Kill 'Em and Leave
By James McBride
Book three in my little foray into McBride. This one is a kind of hybrid of The Good Lord Bird and The
Color of Water: part memoir, part biography. This time the subject is James Brown. Or rather, the subject is how elusive the "real" James Brown is. Or rather, the subject is James McBride's encounter with James Brown's elusiveness. Over and over again, McBride hears from Brown's associates that he didn't want to be known.
So: How to tell the story of someone who doesn't want their story told -- and, given that he had been dead for a decade when the book came out, couldn't tell it if they wanted to? First: Make it about yourself. McBride is as central a figure in this book as James Brown.
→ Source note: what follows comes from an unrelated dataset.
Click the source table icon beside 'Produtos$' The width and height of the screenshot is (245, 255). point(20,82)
He sets the stage for this from the very beginning, relating his own brush with Brown when the singer lived in the Bronx. Or, rather, it was his sister's brush, as she was the one brash enough to knock on the Godfather's door and received an admonishment to "Stay in school Dott-ay!" But my favorite is this: "I came down here on a bum steer. No need to lie or toss that in later. No need to slip that in with the old excuse, 'I'm a musician too and I love the music," or The public needs a guy like me who can really tell it,' or whatever music critics say so the corporate-music taste makers can pump up the latest fifteen-year-old cuss artist while ignoring some real talent who's not good-looking or young enough. I needed the dough, plain and simple. The ex-wife dropped the hammer." It's honest and funny. It has personality. It's indicative of the writing throughout the book. This personal brush with the legal system, and the lawyers who navigate it, perhaps explains McBride's fixation on Brown's will, which, as of the writing of the book, had yet to be fulfilled according to the wishes of its author. Brown apparently wanted to leave the bulk of his millions to poor children in need of education. His own children, it seems, had other ideas.
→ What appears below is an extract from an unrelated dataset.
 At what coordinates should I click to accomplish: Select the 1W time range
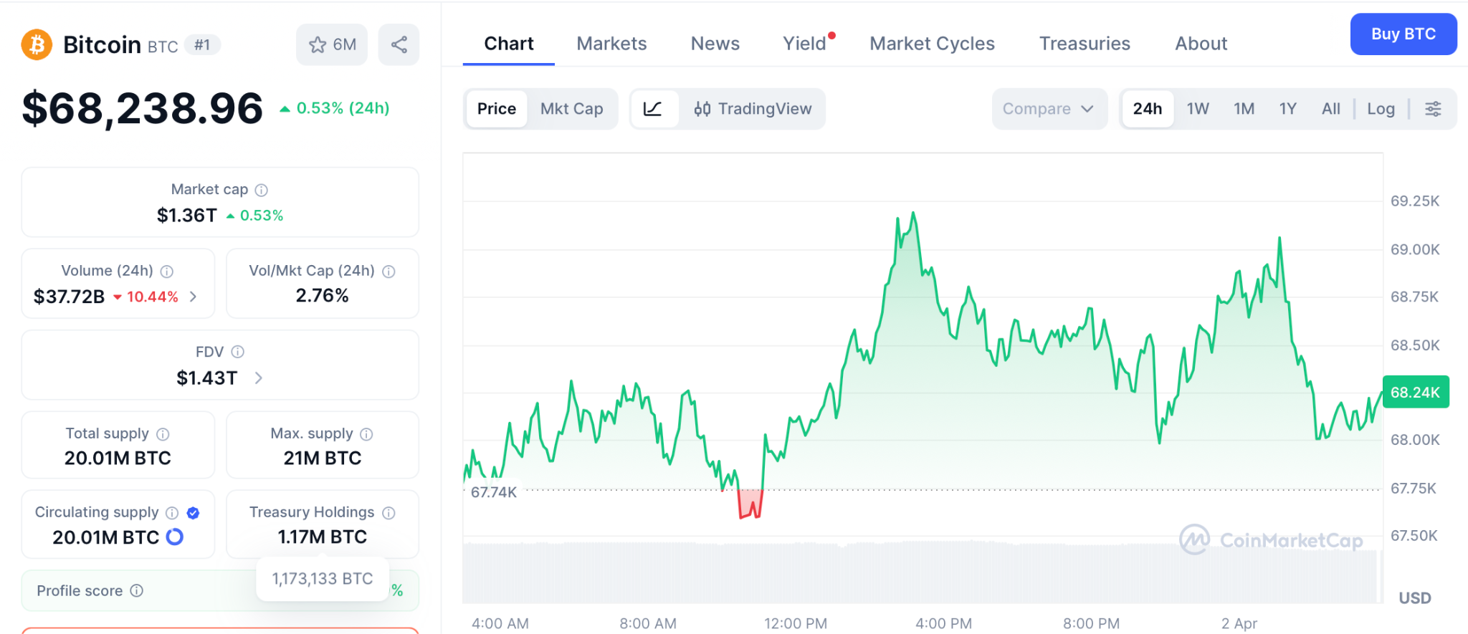point(1198,109)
Next: Portray Brown from as many angles as possible. For me, the book was most enlightening when McBride tears down the Hollywood depiction of Brown as a crazed troublemaker, exaggerating his low points so as to make him look like an addled buffoon. When, of course, the truth is much, much more complicated. But also of great interest are the many interviews that McBride conducts and relates with all sorts of Brown's associates, including ex-wives, former managers, and members of the band that made him famous.
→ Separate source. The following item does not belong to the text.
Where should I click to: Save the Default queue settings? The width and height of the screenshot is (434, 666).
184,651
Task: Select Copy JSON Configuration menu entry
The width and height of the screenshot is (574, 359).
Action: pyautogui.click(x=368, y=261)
My own issue with the book was what I saw as distracting repetition. The same details and anecdotes popped up in two, three, or four chapters. For example, we hear the origins and meaning of the book's title, Brown's theory for how to keep his audience wanting more, over and over again. It feels at times, then, that this is a rambling tale told at a bar rather than a book. But, hey, I'd love to share a drink with a storyteller like McBride any day.